*EXERCISE AIM:* Return a copy of each line in the listing that includes the word "computer".

*RECORD EXTRACTS:*
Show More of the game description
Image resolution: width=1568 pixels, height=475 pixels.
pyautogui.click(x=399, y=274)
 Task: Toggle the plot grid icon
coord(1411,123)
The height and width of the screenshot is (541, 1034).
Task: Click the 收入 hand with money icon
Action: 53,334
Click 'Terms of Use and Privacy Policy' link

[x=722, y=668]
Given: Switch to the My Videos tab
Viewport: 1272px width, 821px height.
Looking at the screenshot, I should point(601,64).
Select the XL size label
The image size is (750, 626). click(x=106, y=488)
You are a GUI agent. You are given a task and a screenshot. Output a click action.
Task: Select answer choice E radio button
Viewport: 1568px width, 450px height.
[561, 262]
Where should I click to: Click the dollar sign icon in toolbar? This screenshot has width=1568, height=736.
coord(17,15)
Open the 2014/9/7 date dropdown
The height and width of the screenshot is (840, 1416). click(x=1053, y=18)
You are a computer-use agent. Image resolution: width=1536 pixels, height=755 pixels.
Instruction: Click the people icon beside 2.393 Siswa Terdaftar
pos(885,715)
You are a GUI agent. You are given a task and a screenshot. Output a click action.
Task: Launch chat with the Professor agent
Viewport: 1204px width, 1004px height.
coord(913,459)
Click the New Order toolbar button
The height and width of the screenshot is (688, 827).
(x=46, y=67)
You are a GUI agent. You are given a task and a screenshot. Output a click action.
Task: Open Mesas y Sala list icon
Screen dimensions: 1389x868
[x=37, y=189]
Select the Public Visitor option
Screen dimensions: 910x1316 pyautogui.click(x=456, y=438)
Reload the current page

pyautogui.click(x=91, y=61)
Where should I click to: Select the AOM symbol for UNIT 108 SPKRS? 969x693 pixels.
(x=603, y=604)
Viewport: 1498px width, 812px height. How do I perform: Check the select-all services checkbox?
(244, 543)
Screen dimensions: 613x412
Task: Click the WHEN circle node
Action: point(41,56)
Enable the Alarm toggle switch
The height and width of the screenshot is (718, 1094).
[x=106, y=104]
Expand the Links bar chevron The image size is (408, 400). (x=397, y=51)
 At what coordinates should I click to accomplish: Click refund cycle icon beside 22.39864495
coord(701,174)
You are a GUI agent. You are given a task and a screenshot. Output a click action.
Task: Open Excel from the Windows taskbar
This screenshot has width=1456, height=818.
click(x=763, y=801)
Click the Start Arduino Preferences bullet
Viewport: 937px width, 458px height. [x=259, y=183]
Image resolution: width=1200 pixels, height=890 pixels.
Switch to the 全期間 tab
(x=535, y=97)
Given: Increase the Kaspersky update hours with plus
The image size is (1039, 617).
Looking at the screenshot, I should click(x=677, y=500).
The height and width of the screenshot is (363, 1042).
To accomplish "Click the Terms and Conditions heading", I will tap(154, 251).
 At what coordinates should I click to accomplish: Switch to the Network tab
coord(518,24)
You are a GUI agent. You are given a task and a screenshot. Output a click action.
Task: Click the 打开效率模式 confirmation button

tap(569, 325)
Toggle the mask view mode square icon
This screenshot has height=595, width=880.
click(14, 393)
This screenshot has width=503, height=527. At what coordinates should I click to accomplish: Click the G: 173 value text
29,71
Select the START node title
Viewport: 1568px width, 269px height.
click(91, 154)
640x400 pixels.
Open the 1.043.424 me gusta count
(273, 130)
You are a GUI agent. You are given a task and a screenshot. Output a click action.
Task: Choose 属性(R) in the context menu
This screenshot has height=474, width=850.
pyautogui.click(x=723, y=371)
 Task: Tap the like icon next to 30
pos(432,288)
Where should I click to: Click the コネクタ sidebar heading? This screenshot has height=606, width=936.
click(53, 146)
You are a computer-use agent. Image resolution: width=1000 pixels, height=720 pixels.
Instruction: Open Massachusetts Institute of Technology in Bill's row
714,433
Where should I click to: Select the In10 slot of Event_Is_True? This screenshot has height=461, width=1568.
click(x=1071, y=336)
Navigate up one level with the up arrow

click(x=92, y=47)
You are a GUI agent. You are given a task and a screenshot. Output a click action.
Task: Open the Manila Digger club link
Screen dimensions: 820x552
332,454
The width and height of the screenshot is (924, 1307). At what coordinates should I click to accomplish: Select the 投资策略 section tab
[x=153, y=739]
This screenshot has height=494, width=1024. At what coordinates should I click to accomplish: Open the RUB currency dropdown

*TASK SOLUTION:*
You are a computer-use agent. Image resolution: width=1536 pixels, height=755 pixels.
You are a computer-use agent. Image resolution: width=1000 pixels, height=720 pixels.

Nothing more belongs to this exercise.